> ENUNCIADO DA TAREFA
Copie sem alterações o trecho do excerto abaixo que vai de "Dany Laferrière em" a "rien faire (2011).".

> EXCERTO FORNECIDO

============================================================

No segundo e derradeiro volume do Diário, destaca-se o regresso do autor à Europa – Alemanha e França – depois de vinte e quatro anos na Argentina.

 

7 de Novembro

100 Boas Razões para me Suicidar Aqui e Agora + 12 Maneiras de Escapar ao Natal
Roland Topor

Tradução de João Berhan

 

Depois d’A Cozinha Canibal, a Antígona dá à estampa um belo dois-em-um de Roland Topor, sobre questões prementes e renovadas anualmente. Correndo o risco de os encafuarem nas prateleiras de auto-ajuda nas livrarias de todo o país, apresentamos mesmo assim dois breves textos, tão úteis como pertinentes numa sociedade onde fazer gazeta à consoada é crime de lesa-majestade e as boas razões para falecer nem sempre nos ocorrem em momentos de aperto.

Assim, ficam os leitores cientes de que tomar a decisão de ir desta para melhor constitui um acto absolutamente louvável, seja para «não aumentar o défice da segurança social», seja porque Marx (o Groucho, não o outro) lá nos espera, seja porque estamos todos cansados de previsões meteorológicas falhadas. Se o problema é mais o Natal, é coisa que se resolve num ápice: basta «perder a memória com uma paulada na cabeça» ou «tornar-se budista ou muçulmano».

 

 

Dany Laferrière em dose dupla na nossa rentrée

©JF Paga

Inédito em Portugal, Dany Laferrière (Haiti, n. 1953) começou a carreira como jornalista em Port-au-Prince. Num país nas garras do ditador Baby Doc, o exílio
tornou-se rapidamente um assunto de família: filho de um exilado político, e na lista negra das milícias, fixou-se no Canadá em 1976, depois do assassínio de Gasner Raymond, seu colega e amigo. Membro da Academia Francesa desde 2013 e vencedor de um Prémio Médicis, é hoje um dos pilares da francofonia e um dos maiores vultos literários do Quebeque. É autor de inúmeros romances e livros de crónicas, que se repartem entre as suas vivências no Haiti e as experiências na América do Norte, entre os quais, Pays sans Chapeau (1996), L’Énigme du Retour (2009) e L’Art presque perdu de ne rien faire (2011).

============================================================

> ENTRADAS FORNECIDAS

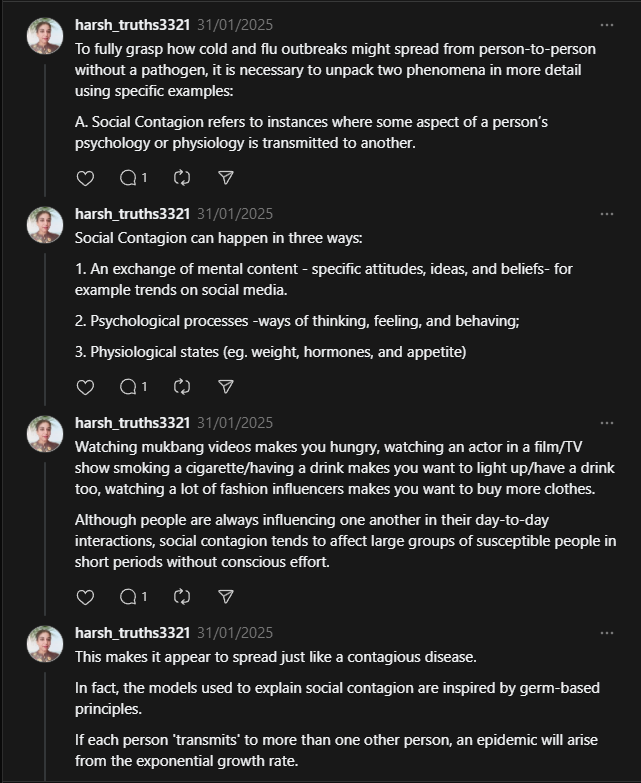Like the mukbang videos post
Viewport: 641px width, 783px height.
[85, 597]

============================================================

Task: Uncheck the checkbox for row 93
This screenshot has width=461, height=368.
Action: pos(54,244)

============================================================

> RESPOSTA ESPERADA
Dany Laferrière em dose dupla na nossa rentrée

©JF Paga

Inédito em Portugal, Dany Laferrière (Haiti, n. 1953) começou a carreira como jornalista em Port-au-Prince. Num país nas garras do ditador Baby Doc, o exílio
tornou-se rapidamente um assunto de família: filho de um exilado político, e na lista negra das milícias, fixou-se no Canadá em 1976, depois do assassínio de Gasner Raymond, seu colega e amigo. Membro da Academia Francesa desde 2013 e vencedor de um Prémio Médicis, é hoje um dos pilares da francofonia e um dos maiores vultos literários do Quebeque. É autor de inúmeros romances e livros de crónicas, que se repartem entre as suas vivências no Haiti e as experiências na América do Norte, entre os quais, Pays sans Chapeau (1996), L’Énigme du Retour (2009) e L’Art presque perdu de ne rien faire (2011).